▶ OBJECTIVE
Please reproduce the listing below word for word, keeping every line intact.
··· RECORDED INFORMATION
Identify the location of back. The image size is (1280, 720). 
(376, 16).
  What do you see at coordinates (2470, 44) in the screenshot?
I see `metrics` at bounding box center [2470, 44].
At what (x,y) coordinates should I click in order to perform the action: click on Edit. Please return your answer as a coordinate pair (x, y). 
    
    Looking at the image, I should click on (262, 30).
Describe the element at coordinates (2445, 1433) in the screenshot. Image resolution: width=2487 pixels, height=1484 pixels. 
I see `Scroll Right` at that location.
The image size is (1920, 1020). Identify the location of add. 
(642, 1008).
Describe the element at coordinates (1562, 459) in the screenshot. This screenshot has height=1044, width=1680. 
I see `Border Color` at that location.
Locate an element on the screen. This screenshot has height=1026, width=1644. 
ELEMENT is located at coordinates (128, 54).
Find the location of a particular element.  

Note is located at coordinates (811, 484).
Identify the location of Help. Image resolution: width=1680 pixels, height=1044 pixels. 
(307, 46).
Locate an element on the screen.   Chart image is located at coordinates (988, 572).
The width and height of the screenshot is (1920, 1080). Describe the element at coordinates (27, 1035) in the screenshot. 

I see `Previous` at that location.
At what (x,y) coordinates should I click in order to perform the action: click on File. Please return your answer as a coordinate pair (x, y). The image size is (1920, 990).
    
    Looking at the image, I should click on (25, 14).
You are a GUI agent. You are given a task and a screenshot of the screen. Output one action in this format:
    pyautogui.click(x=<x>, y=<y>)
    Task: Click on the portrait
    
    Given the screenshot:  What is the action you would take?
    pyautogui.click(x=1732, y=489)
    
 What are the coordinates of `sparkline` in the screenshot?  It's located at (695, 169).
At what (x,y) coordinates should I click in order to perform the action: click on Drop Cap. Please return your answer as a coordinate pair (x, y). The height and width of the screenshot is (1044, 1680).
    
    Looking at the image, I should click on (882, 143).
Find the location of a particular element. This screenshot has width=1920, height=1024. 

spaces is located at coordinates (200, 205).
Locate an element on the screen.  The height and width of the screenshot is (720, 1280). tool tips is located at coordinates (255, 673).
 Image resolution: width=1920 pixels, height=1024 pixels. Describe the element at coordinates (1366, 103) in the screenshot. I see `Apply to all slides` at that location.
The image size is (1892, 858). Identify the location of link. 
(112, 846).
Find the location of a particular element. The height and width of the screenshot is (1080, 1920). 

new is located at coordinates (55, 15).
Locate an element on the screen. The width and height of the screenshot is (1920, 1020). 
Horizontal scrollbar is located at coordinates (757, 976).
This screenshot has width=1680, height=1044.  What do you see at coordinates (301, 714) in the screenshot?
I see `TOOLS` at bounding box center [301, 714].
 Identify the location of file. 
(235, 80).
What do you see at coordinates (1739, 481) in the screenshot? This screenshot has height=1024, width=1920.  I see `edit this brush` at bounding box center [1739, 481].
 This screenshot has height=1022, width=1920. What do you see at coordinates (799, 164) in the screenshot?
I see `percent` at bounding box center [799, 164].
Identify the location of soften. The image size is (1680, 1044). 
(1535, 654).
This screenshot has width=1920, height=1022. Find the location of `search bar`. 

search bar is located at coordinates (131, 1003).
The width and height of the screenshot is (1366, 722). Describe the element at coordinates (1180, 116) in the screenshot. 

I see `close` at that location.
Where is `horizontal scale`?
······
▶ FINAL RESULT
Identify the location of back. The image size is (1280, 720). 
(376, 16).
  What do you see at coordinates (2470, 44) in the screenshot?
I see `metrics` at bounding box center [2470, 44].
At what (x,y) coordinates should I click in order to perform the action: click on Edit. Please return your answer as a coordinate pair (x, y). 
    
    Looking at the image, I should click on (262, 30).
Describe the element at coordinates (2445, 1433) in the screenshot. Image resolution: width=2487 pixels, height=1484 pixels. 
I see `Scroll Right` at that location.
The image size is (1920, 1020). Identify the location of add. 
(642, 1008).
Describe the element at coordinates (1562, 459) in the screenshot. This screenshot has height=1044, width=1680. 
I see `Border Color` at that location.
Locate an element on the screen. This screenshot has height=1026, width=1644. 
ELEMENT is located at coordinates (128, 54).
Find the location of a particular element.  

Note is located at coordinates (811, 484).
Identify the location of Help. Image resolution: width=1680 pixels, height=1044 pixels. 
(307, 46).
Locate an element on the screen.   Chart image is located at coordinates (988, 572).
The width and height of the screenshot is (1920, 1080). Describe the element at coordinates (27, 1035) in the screenshot. 

I see `Previous` at that location.
At what (x,y) coordinates should I click in order to perform the action: click on File. Please return your answer as a coordinate pair (x, y). The image size is (1920, 990).
    
    Looking at the image, I should click on (25, 14).
You are a GUI agent. You are given a task and a screenshot of the screen. Output one action in this format:
    pyautogui.click(x=<x>, y=<y>)
    Task: Click on the portrait
    
    Given the screenshot:  What is the action you would take?
    pyautogui.click(x=1732, y=489)
    
 What are the coordinates of `sparkline` in the screenshot?  It's located at (695, 169).
At what (x,y) coordinates should I click in order to perform the action: click on Drop Cap. Please return your answer as a coordinate pair (x, y). The height and width of the screenshot is (1044, 1680).
    
    Looking at the image, I should click on (882, 143).
Find the location of a particular element. This screenshot has width=1920, height=1024. 

spaces is located at coordinates (200, 205).
Locate an element on the screen.  The height and width of the screenshot is (720, 1280). tool tips is located at coordinates (255, 673).
 Image resolution: width=1920 pixels, height=1024 pixels. Describe the element at coordinates (1366, 103) in the screenshot. I see `Apply to all slides` at that location.
The image size is (1892, 858). Identify the location of link. 
(112, 846).
Find the location of a particular element. The height and width of the screenshot is (1080, 1920). 

new is located at coordinates (55, 15).
Locate an element on the screen. The width and height of the screenshot is (1920, 1020). 
Horizontal scrollbar is located at coordinates (757, 976).
This screenshot has width=1680, height=1044.  What do you see at coordinates (301, 714) in the screenshot?
I see `TOOLS` at bounding box center [301, 714].
 Identify the location of file. 
(235, 80).
What do you see at coordinates (1739, 481) in the screenshot? This screenshot has height=1024, width=1920.  I see `edit this brush` at bounding box center [1739, 481].
 This screenshot has height=1022, width=1920. What do you see at coordinates (799, 164) in the screenshot?
I see `percent` at bounding box center [799, 164].
Identify the location of soften. The image size is (1680, 1044). 
(1535, 654).
This screenshot has width=1920, height=1022. Find the location of `search bar`. 

search bar is located at coordinates (131, 1003).
The width and height of the screenshot is (1366, 722). Describe the element at coordinates (1180, 116) in the screenshot. 

I see `close` at that location.
Where is `horizontal scale`?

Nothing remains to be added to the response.